▶ Set task 1: Transcribe the passage of the meditation on Holy Mass from "Isaias admired in" to "which is Himself.".
▶ Set task 2: In the meditation on Holy Mass, where did Jesus prostrate Himself with His face to the ground?

▶ Extract to read:
——————————
Meditation for the Third Monday after Pentecost, June 30, 2025: Holy Mass an Homage of Respect
Excerpt from the book Meditations for all the Days of the Year
Holy Mass an Homage of Respect
Preparation
The worship of latria1 which we render to God by the Holy Sacrifice, and to which we ought to associate ourselves, does not consist only in the supreme esteem of God, but also in a profound reverence for His greatness. We shall see today:
How Christ in the Blessed Sacrament testifies His reverence towards His Father.
How in our habitual conduct we ought to be reverential towards God.
We will then make the resolutions:
Always to speak to God in our prayers with profound reverence, accompanied with perfect modesty of demeanor.
In all places to have great reverence for the presence of God, whose eyes are upon us day and night.
Our spiritual nosegay shall be the words of the Psalmist: “I will worship towards Thy temple in Thy fear.” (Psalm 5:8)
Let us adore God as being eminently worthy of the reverence of all creatures; and, in our powerlessness to reverence Him as He merits to be, let us offer Him all the reverence which Jesus Christ renders Him in heaven and upon our altars; “By Jesus Christ, as Jesus Christ, and in union with Jesus Christ, glory and honor to Thee, God the Father.”
First Point
Jesus in the Holy Sacrifice Teaches us, by His Example, Reverence for God.
Isaias admired in the future Messiah, by means of the prophetic light, the spirit of reverential fear of God (Isaias 15:32); and, according to St. Paul, it is this profound reverence for the Divinity which gives to all His prayers their value and their efficacy (Hebrews 5:73). He manifested it in the Garden of Olives by abasing Himself, in the presence of the majesty of His Father, to such a degree that He prostrated Himself with His face to the ground; He manifested it at the praetorium and on Calvary, by offering Himself there as our Victim to the greater glory of God, and He does not cease to manifest it in the highest heaven, where, as our Pontiff, He continually offers His adorable Victim, which is Himself.
——————————
▶ Information provided:
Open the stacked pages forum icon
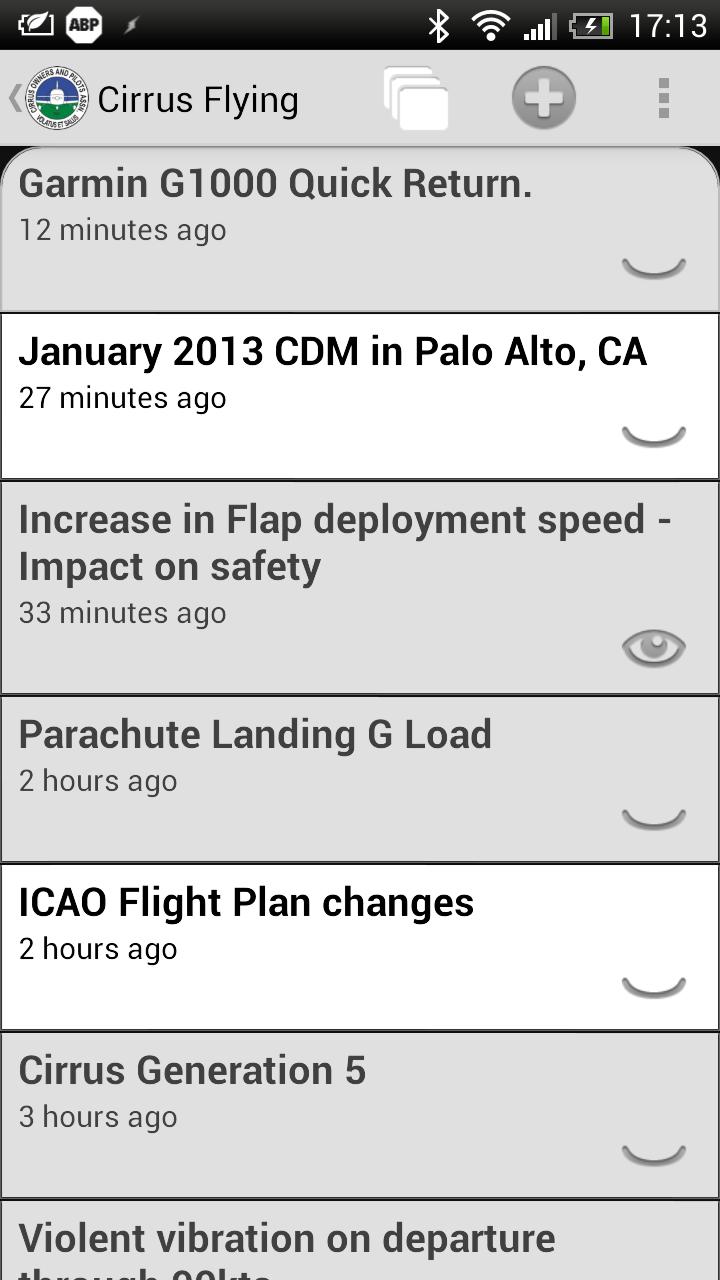Viewport: 720px width, 1280px height. (x=416, y=98)
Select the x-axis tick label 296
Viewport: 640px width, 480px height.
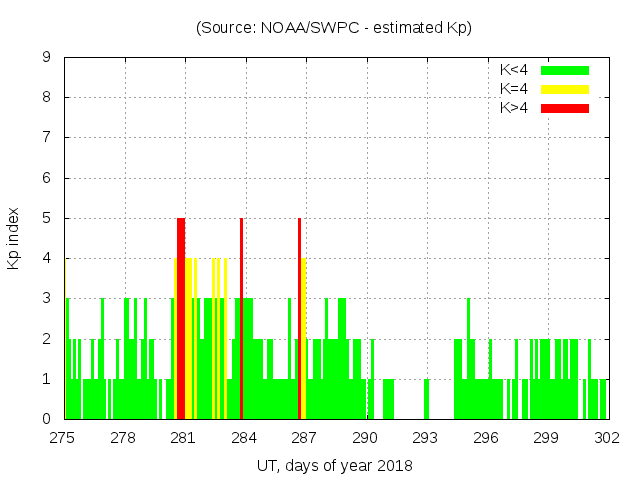[486, 437]
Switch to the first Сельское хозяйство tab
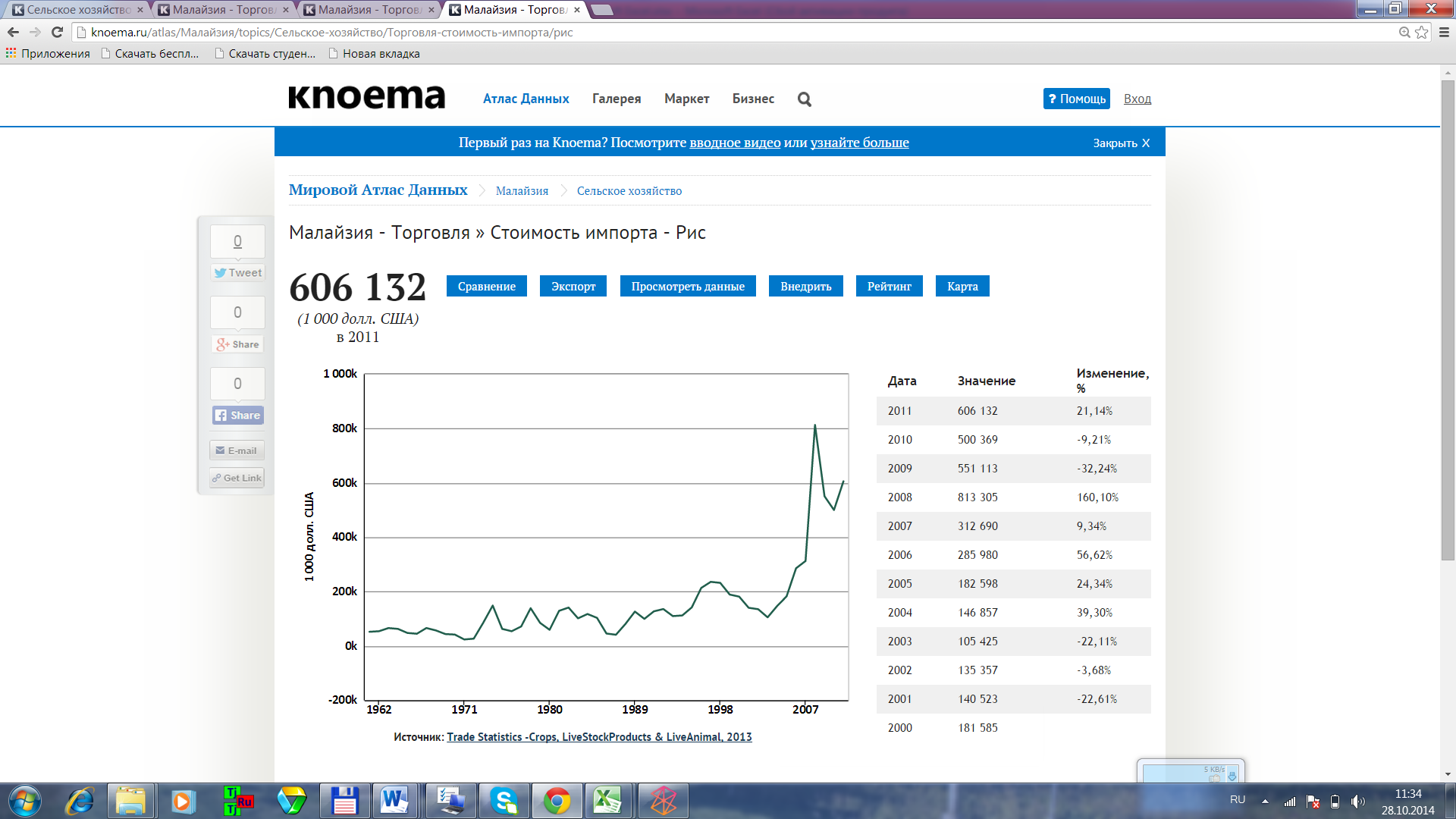Screen dimensions: 1456x819 pos(76,10)
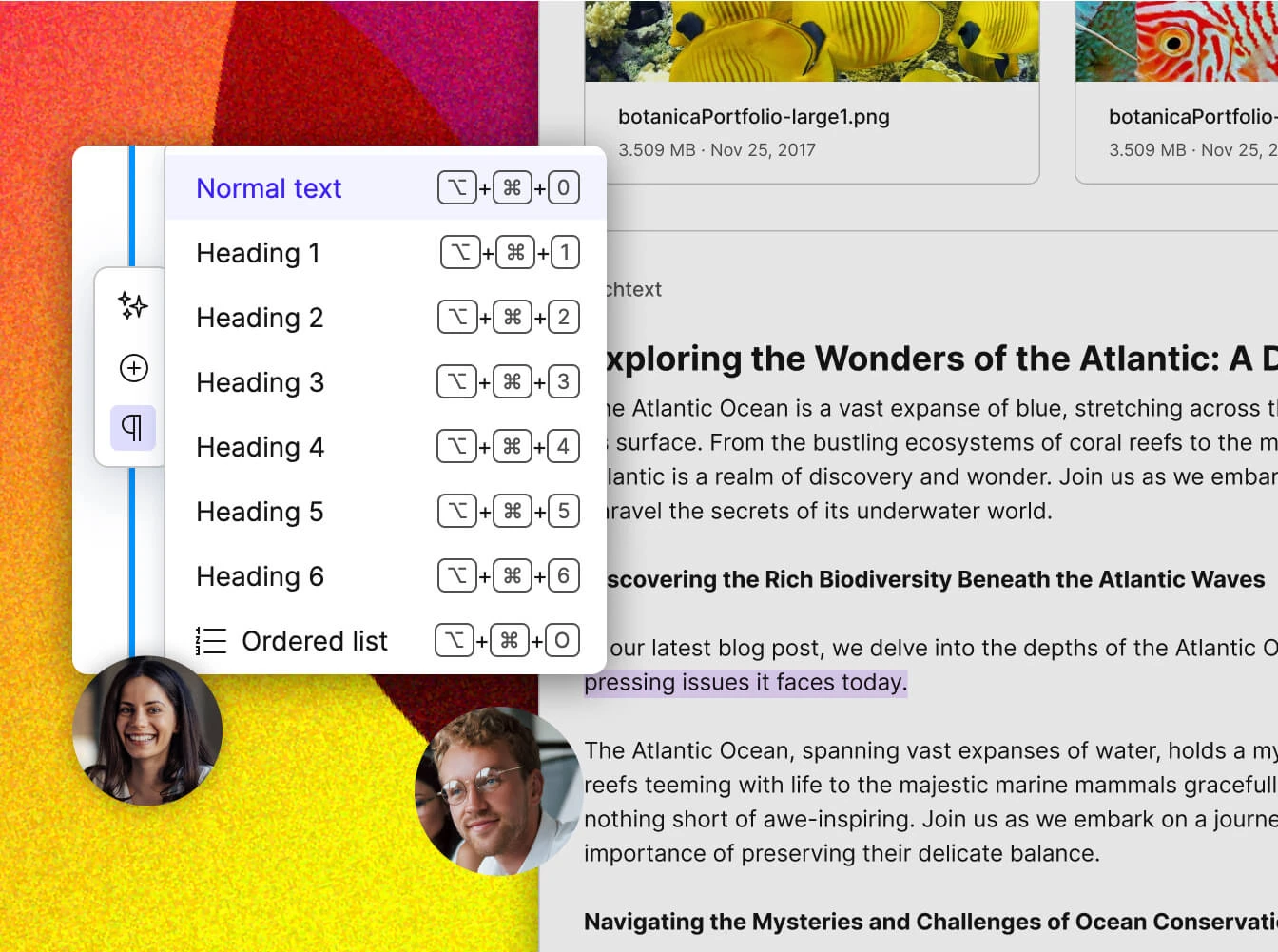Apply Heading 5 style

coord(260,512)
——————————
▶ Written response 1:
Isaias admired in the future Messiah, by means of the prophetic light, the spirit of reverential fear of God (Isaias 15:32); and, according to St. Paul, it is this profound reverence for the Divinity which gives to all His prayers their value and their efficacy (Hebrews 5:73). He manifested it in the Garden of Olives by abasing Himself, in the presence of the majesty of His Father, to such a degree that He prostrated Himself with His face to the ground; He manifested it at the praetorium and on Calvary, by offering Himself there as our Victim to the greater glory of God, and He does not cease to manifest it in the highest heaven, where, as our Pontiff, He continually offers His adorable Victim, which is Himself.

▶ Written response 2: In the Garden of Olives.